Rückblick: Ich möchte leben
In einer kleinen stimmungsvollen Veranstaltung mit dem Titel “Ich möchte leben” erzählte NInA am 6.3.2013 die Lebensgeschichten von drei Menschen aus Mannheim, die in der Zeit des Nationalsozialismus verfolgt, verschleppt, in Lager gebracht, zu harter Arbeit gezwungen wurden, als Kind mit dem Krieg aufgewachsen waren. Dies wurde in Einstimmung auf ein Konzert des Chors für Geistliche Musik Ludwigshafen “Requiem für einen polnischen Jungen” veranstaltet. Der Bogen wurde von den vertonten Gedichten des Chorwerks zu Erlebnissen von Menschen aus der eigenen Heimat gespannt.

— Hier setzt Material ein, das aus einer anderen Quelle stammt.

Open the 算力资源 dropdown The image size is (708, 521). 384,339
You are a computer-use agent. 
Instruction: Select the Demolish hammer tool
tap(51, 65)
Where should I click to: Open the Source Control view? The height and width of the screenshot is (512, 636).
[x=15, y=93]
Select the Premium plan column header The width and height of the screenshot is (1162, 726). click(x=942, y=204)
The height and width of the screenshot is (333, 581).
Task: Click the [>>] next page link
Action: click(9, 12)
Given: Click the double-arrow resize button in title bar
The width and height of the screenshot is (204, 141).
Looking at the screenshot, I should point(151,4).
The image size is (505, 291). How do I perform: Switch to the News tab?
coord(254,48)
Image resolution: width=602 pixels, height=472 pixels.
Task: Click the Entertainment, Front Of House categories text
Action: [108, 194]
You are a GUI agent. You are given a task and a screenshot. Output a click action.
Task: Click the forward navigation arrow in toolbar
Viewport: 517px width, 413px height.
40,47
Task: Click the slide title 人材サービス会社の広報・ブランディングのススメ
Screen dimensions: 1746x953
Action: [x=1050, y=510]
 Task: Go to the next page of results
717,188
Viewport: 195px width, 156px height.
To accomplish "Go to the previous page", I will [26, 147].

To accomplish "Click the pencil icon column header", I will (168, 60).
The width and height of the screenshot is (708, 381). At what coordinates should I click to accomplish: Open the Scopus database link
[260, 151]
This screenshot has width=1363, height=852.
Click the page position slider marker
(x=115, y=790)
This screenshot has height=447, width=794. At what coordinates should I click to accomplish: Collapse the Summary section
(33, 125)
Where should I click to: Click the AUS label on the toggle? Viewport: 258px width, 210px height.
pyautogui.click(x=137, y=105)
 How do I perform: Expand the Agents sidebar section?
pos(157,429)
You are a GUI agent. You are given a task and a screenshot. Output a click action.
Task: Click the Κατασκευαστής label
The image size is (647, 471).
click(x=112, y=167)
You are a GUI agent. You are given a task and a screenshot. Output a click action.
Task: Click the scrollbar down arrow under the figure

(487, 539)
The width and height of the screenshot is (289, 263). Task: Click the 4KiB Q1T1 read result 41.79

Von Musik eingerahmt, wurden nacheinander die Geschichten von Charlotte, Tadeusz und Käthe erzählt, wobei mit Zitaten bestimmte nachdenkliche oder tragische Aspekte betont wurden. Die Geschichte von Charlotte wurde für NInA von dem Künstlerprojekt “Stolpersteine” beigesteuert. Die Erinnerungen von Tadeusz durfte NInA in den eigenen Aufzeichnungen des Mannheimer Bürgers nachlesen und Käthe durfte das NInA-Team in einem Gespräch selbst kennenlernen.
Charlotte
Charlotte wird 1929 im heutigen Nordrhein-Westfalen geboren und zieht vier Jahre später mit ihrer Familie nach Mannheim. Der Vater betreibt dort eine Mietwaschküche. Was es bedeutet Jüdin zu sein, erlebt Charlotte erstmals als sie in die Schule kommt, in eine rein jüdische Klasse und von nichtjüdischen Kindern ausgegrenzt wird. Noch deutlicher spürbar wird die Ausgrenzung 1939 als der Vater seinen Betrieb aufgeben muss, da es Juden nicht mehr gestattet ist, Geschäfte oder Autos zu besitzen. Die Familie zieht in die Altstadt, in der sie sich mit mehreren anderen jüdischen Familien ein Zimmer teilt. Charlottes ältere Schwester wird vor diesen Lebensumständen bewahrt, indem sie zu Verwandten nach England geschickt wird. Nicht lange später, im Oktober 1940 wird Charlotte mit ihren Eltern von drei Gestapo-Männern abgeholt und in einen Zug verladen. Die Reise geht ins Lager nach Gurs. Dort wird die Familie getrennt und muss unter furchtbaren hygienischen Zuständen und großen Hunger leidend die nächsten Monate hier verbringen. Danach geht es weiter ins Lager nach Rivesaltes, wo Charlotte in einem Kinderhaus untergebracht wird. Eineinhalb Jahre später sieht sie ihre Eltern wieder, mit denen sie gemeinsam zurück nach Gurs gebracht wird. Die Wiedersehensfreude hält nicht lange, denn noch im selben Monat beginnen die Transporte nach Auschwitz. Charlotte wird mit ihren Eltern in einen Viehwagen verladen, als das “Rote Kreuz” kommt und sie aus dme Wagen zieht. Hinter dem “Roten Kreuz” verstecken sich jüdische Mitgleider der französischen Resistance. Sie bringen Charlotte zuerst nach Grenoble, wo sie wieder gesund gepflegt wird und später zu Bekannten in die Schweiz. Dort wartet sie auf ein Wiedersehen mit ihren Eltern nach Kriegsende. Als ihr klar wird, dass es dazu nicht kommen wird, wandert sie aus nach Israel, wo sie den Namen Amira annimmt und seitdem in einem Kibbuz lebt. Amira hat Kinder und Enkelkinder und reist regelmäßig nach Deutschland, um als Zeitzeugin von ihren Erlebnissen zu berichten und die Geschichte nicht in Vergessenheit geraten zu lassen.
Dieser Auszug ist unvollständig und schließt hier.